### Document
* BEGIN *
I'm going to put my money where my mouth is, I have a custom CAAD9 BB30 on the way and couldn't be more excited. I'll be keeping the Super 6 and will build the CAAD with Red shifters and DA/Red cassettes and rival everything else, save for the SISL SRM. Alloy stem, bar, and post.

Starnut


----------



## MIN in PDX (Nov 29, 2007)

Good points Starnut. I can collaborate your points based on my experience with the CAAD8. What's the story on the CAAD 9 with the BB30? Is that production?


----------



## ridenfish39 (Jun 20, 2008)

STARNUT said:


> uh not true. The CAAD9 will be _at least_ as stiff as a high quality carbon frame out of the box, but now where new as light. The CAAD 8 was tested against carbon frames a few years ago and about the only thing that was stiffer in the HT was an R3 but the CAAD 8 was double digit %ages stiffer in the BB area.
> 
> The CAAD9 will of course loose the "stiffness/weight" almost always, to a carbon frame, unless a frame is super flexy. But in absolute numbers, the CAAD 9 will be stiffer than most carbon frames available.
> 
> ...


System 6 = best of both worlds.


----------



## STARNUT (Jun 19, 2005)

ridenfish39 said:


> System 6 = best of both worlds.


No mas  

agreed.
* END *
### Set of tasks
1 - In the forum thread about CAAD9 frames, which bike does Starnut plan to keep?
2 - Resume the forum thread about CAAD9 bike frames with a new reply after its last post.

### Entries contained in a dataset
* BEGIN *
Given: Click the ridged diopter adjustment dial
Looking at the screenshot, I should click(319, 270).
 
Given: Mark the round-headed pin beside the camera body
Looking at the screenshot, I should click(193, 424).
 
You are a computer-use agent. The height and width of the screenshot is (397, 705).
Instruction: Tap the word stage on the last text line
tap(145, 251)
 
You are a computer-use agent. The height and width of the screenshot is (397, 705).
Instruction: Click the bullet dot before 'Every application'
* END *
### Answers below
1 - The Super 6.

2 -
MIN in PDX said:


> Good points Starnut. I can collaborate your points based on my experience with the CAAD8. What's the story on the CAAD 9 with the BB30? Is that production?



CAAD9 BB30 _is_ available aftermarket as a FS with the alloy steerer ultra fork in a BB30. The color options are the same as the CAAD 9 5; white with red logo or black with red logo. 3-6 week lead time......... call your local C'dale dealer than can get you hooked up. You might want to order the crank, like, yesterday if you want one :lol:

Starnut


----------



## bikesarethenewblack (Dec 30, 2008)

STARNUT said:


> I'm going to put my money where my mouth is, I have a custom CAAD9 BB30 on the way and couldn't be more excited. I'll be keeping the Super 6 and will build the CAAD with Red shifters and DA/Red cassettes and rival everything else, save for the SISL SRM. Alloy stem, bar, and post.
> 
> Starnut


Quick question - on my caad 9 I am going to keep my 7800 cranks, but am thinking of loosing the 7800 drive train and going with SRAM. What is the combo of Rival and Red to go with? I can get a good deal, but like to save some cash, too. Is it red shifters and rival all else including cassette? 

Let me know your thoughts if you could.


----------



## STARNUT (Jun 19, 2005)

Let's assume for a second that your frame _will_ be BB30. _If_ that is the case and you put the sleeve in to run the 7800, you should be flogged with a rubber hose :lol:. At the least, do your self a favor buy a used pair of no SL SIs on the 'bay........ or get the Red BB30 crank.

If it's threaded, then, ignore what I just said  

In my opinion, Red best parts are the shifters and the cassette. Everythign else you could run Rival and not notice a difference.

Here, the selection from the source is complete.